L'origine della parola Simbolo
Il significato più antico della parola affonda le sue radici in terra greca, dove symbolon era quella tessera ospitale, quel coccio di pietra che, spezzato, testimoniava il legame tra due persone, due famiglie in procinto di separarsi.
Ognuno portava con sé il segno di una comunione, di un patto amichevole che la distanza non poteva annullare.
Se poi accadeva di ricongiungersi, allora si procedeva alla ricomposizione delle due metà, e l'unità così ottenuta attestava, dopo l'assenza, un'intimità ininterrotta, un legame che non era stato spezzato.
Il significato del termine successivamente si perse, ma non smarrì il suo senso originario.
Ancora più esattamente, la parola "simbolo" deriva dal greco "symbàllein" che significa "mettere insieme".
Nell'antica Grecia era diffusa la consuetudine di tagliare in due un anello, una moneta o qualsiasi oggetto, e darne una metà a un amico o a un ospite.
Queste metà, conservate dall'una e dall'altra parte, di generazione in generazione, consentivano ai discendenti di riconoscersi.
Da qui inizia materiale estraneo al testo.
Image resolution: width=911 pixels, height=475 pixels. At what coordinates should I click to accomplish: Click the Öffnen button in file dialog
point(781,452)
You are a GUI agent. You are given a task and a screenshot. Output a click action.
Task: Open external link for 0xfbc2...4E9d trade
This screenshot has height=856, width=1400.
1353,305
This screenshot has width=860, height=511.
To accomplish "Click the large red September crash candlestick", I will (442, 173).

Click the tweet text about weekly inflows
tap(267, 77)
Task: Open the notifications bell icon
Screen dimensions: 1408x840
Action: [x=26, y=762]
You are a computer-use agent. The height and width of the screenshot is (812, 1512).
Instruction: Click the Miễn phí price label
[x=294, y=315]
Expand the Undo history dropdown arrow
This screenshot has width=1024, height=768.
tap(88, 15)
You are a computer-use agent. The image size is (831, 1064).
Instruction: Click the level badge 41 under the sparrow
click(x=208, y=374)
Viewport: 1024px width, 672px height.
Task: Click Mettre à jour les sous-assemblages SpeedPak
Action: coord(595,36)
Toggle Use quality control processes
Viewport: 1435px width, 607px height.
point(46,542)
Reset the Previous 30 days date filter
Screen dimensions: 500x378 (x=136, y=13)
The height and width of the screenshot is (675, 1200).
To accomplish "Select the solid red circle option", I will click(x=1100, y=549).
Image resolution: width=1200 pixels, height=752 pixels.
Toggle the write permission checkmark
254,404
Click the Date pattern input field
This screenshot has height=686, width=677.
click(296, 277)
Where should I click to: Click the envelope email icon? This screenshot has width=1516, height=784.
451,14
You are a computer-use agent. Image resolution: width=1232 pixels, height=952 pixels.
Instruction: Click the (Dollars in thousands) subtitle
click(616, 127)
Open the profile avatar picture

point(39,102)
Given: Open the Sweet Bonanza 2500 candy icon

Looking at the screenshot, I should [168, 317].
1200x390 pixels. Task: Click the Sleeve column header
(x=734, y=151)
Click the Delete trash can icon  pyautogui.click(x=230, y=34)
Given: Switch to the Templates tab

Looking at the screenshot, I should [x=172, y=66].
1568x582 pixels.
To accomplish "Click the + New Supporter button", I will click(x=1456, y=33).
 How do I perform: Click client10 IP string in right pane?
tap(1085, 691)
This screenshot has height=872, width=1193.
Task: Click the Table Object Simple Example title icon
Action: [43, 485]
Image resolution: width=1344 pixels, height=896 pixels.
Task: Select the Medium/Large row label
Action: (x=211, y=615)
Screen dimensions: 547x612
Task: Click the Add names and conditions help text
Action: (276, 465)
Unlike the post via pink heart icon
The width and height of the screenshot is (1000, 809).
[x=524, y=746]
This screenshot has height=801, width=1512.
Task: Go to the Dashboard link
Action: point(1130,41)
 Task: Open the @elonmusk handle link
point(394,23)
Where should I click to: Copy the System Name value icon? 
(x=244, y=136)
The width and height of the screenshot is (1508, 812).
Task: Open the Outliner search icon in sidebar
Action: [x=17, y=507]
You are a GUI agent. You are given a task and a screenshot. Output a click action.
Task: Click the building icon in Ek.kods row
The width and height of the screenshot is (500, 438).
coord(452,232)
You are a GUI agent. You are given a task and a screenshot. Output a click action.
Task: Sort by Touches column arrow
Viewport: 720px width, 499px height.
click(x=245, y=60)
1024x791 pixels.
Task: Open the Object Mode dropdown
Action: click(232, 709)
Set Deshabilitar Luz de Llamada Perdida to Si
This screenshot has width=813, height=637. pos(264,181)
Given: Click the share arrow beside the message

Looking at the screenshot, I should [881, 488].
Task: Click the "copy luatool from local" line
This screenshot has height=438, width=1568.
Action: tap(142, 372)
Questo segno di riconoscimento si chiamava simbolo.
Platone, riferendo il mito di "Zeus che, volendo castigare l'uomo senza distruggerlo, lo tagliò in due" conclude che da allora "Ciascuno di noi è il simbolo di un uomo (Hékastos oun emon estin anthròpou symbolon), la metà che cerca l'altra metà, il simbolo corrispondente."
Il simbolo dunque, rinvia a qualcosa.
Evocando la sua parte corrispondente, rinvia a qualcosa che non è deciso dalla convenzione, ma o da una "eccedenza di senso" o dal tentativo di "ricomposizione di un intero".
Informazioni tratte da Umberto Galimberti, La casa di psiche, p. 177 e ss.